In the Chicago area. Looking to grab a Time master and in no rush at all. Toro dealer said they don't go on sale during winter.

When / where should I buy - what kind of deal can I get?


----------



## massgrass (Aug 17, 2017)

They usually have a Toro Days sale in April/May where the TimeMaster is $100 off with free delivery (link). Certain Home Depot stores have a section where they resell returned mowers at a discount, but you have to check there on a regular basis during the mowing season.


----------



## Green (Dec 24, 2017)

I find April/May a good time to purchase a mower, too.


----------



## Jackson (Sep 18, 2019)

Thanks guys. I was hoping to save a lot more than $100. I'm prepared to buy in the middle of a blizzard.

Any way to get the costs down at a big box with 20% off coupons Or some other creative solution?

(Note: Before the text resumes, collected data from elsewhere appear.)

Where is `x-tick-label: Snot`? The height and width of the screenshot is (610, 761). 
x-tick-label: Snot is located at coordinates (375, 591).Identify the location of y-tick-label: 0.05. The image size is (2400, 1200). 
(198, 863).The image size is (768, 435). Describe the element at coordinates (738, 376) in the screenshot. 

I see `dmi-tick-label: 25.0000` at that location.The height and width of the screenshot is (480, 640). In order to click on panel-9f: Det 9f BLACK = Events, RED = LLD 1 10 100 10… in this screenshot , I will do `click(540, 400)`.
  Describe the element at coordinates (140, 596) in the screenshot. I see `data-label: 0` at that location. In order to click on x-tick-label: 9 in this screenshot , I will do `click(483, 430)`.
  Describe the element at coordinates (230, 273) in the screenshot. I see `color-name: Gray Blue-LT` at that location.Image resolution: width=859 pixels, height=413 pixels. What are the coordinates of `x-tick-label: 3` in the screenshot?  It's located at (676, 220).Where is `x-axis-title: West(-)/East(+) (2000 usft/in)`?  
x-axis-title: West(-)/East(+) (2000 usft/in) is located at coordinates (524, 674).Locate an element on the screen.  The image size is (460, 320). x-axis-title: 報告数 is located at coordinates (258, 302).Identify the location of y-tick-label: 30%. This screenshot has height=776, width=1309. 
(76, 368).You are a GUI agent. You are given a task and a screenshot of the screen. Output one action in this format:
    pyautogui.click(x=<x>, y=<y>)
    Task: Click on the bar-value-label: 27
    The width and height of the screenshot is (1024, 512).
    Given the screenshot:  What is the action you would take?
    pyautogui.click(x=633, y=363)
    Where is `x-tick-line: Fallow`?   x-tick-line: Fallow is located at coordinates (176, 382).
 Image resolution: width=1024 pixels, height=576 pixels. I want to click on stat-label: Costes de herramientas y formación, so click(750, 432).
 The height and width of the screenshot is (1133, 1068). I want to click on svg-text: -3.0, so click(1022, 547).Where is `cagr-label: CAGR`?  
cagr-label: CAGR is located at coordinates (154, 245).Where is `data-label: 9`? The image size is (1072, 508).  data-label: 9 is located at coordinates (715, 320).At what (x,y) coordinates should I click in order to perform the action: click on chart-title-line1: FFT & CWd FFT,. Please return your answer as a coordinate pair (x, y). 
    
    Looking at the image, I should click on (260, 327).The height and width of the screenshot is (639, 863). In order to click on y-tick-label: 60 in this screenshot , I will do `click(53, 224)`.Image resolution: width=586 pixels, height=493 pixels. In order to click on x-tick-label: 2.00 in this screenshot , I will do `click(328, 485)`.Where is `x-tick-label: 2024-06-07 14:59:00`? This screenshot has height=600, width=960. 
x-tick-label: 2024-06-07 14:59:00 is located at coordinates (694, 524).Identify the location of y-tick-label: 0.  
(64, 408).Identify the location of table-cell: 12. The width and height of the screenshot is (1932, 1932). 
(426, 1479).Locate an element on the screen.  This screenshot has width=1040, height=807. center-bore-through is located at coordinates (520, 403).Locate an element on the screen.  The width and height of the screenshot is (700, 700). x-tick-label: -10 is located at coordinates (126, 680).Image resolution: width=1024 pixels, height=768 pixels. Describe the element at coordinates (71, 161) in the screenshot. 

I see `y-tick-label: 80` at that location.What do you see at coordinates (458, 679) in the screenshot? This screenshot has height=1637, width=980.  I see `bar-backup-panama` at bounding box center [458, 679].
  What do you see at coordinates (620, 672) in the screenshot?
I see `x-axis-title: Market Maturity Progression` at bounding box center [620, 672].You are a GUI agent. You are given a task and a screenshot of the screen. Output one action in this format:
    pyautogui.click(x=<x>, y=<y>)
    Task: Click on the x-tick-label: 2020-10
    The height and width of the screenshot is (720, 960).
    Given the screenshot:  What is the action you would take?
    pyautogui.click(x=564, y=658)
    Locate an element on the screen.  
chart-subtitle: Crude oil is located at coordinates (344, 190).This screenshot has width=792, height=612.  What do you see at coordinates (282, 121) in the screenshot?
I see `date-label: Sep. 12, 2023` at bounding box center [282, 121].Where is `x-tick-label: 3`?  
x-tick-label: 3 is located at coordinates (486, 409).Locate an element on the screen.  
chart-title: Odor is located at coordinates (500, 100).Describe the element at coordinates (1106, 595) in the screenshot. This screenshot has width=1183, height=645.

Every coupon I see specifically excludes mowers.


----------



## massgrass (Aug 17, 2017)

Probably tough to do on a new one. You could try checking the Home Depot inventory local to you and maybe you'll get lucky and find something on clearance: brickseek.com. Failing that, you could probably get that kind of discount on a returned one at Home Depot or by keeping an eye on craigslist.


----------



## CenlaLowell (Apr 21, 2017)

Jackson said:


> Thanks guys. I was hoping to save a lot more than $100. I'm prepared to buy in the middle of a blizzard.
> 
> Any way to get the costs down at a big box with 20% off coupons Or some other creative solution? Every coupon I see specifically excludes mowers.


You wont. Especially without buying it used or something. I've never seen this mower at more than 100$ discount.


----------



## Biggylawns (Jul 8, 2019)

@Jackson

.my father in law is a veteran and gets 10% off pretty much everything at HD/Lowes. For me, he got 10% off a $500 Honda mower this past spring on top of their sale of 70 off. If a family member/friend served, their discount should stack on top of a price match.


----------



## NCLTulsa (Sep 26, 2019)

I don't know what turf equipment sales companies you have around Chicago, however each turf store here has on open house in the spring where 15- 20% is the normal discount.


----------



## FlowRider (Apr 7, 2019)

February to March is usually the best time to find mower deals, in my experience. Spring time sales are great.

Retailers that sell lawn equipment know if you're shopping around or at Christmas time, they can get full retail....


----------